**GIVEN DATA**
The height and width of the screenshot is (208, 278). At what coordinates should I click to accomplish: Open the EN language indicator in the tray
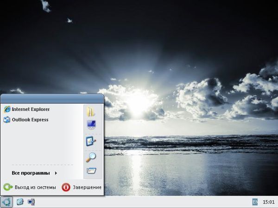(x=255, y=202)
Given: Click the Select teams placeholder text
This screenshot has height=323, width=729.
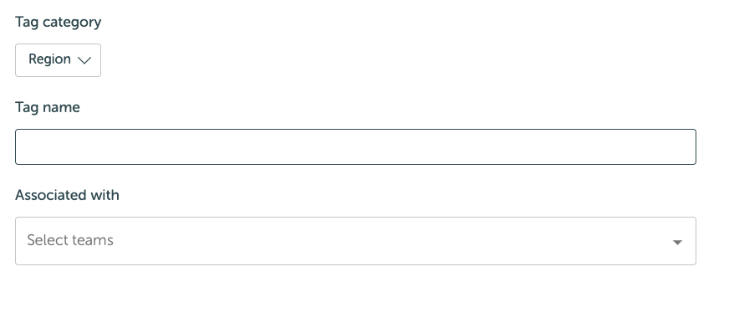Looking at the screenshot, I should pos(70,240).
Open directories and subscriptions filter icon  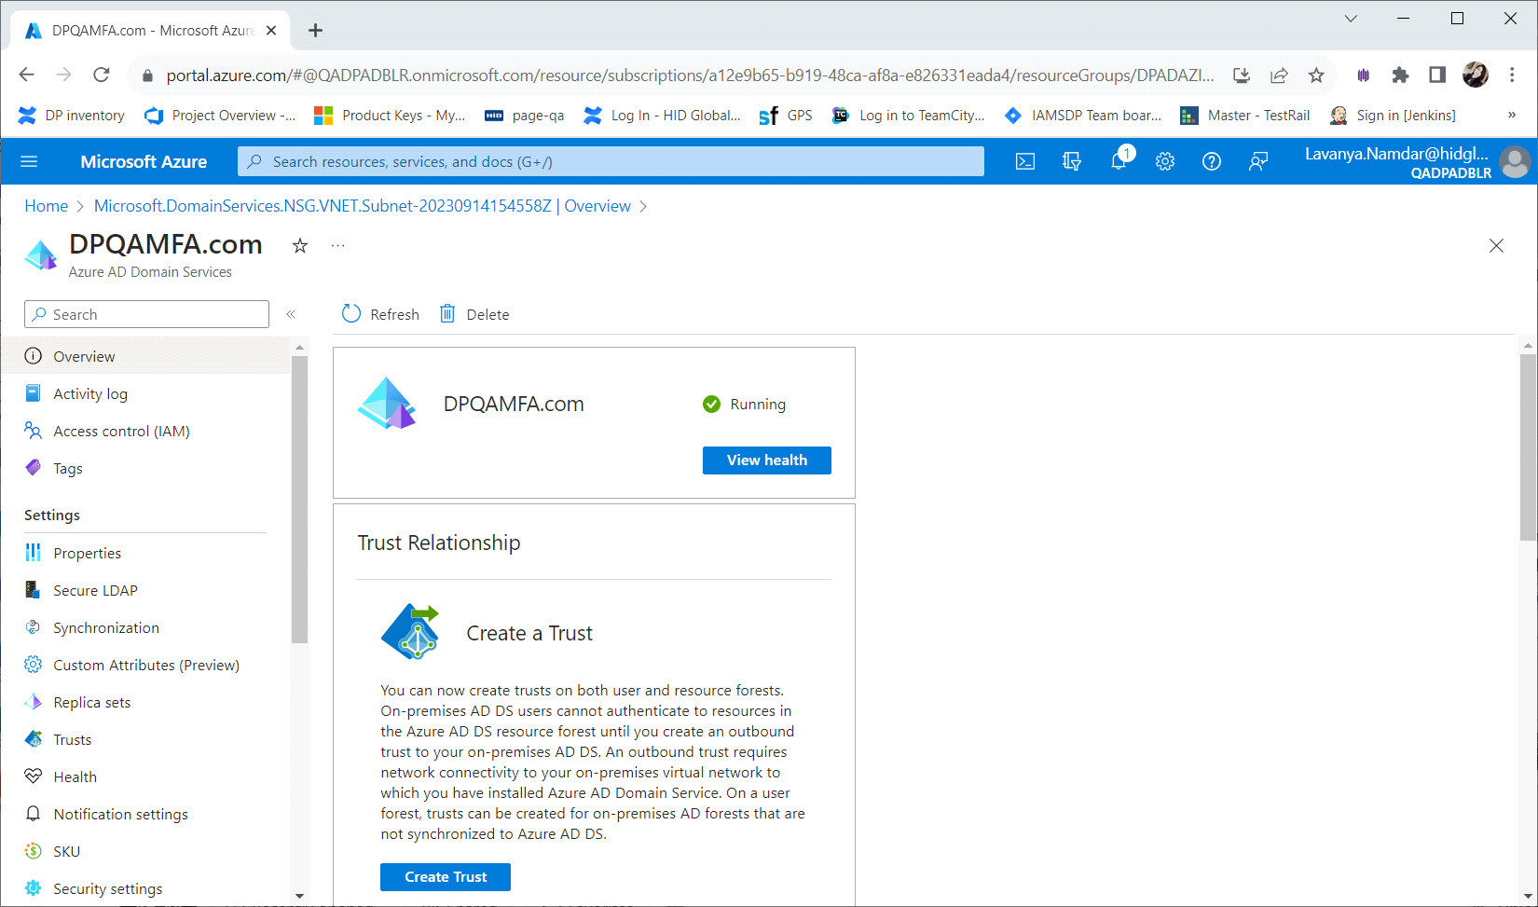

**TASK INSTRUCTIONS**
Write out the listing word for word, starting at the line that contains "Given: Click the" and ending with the last line of the listing. Leave the pictures out of your answer.

**REPLY**
Given: Click the Select teams placeholder text
This screenshot has height=323, width=729.
Looking at the screenshot, I should pos(70,240).
Open directories and subscriptions filter icon  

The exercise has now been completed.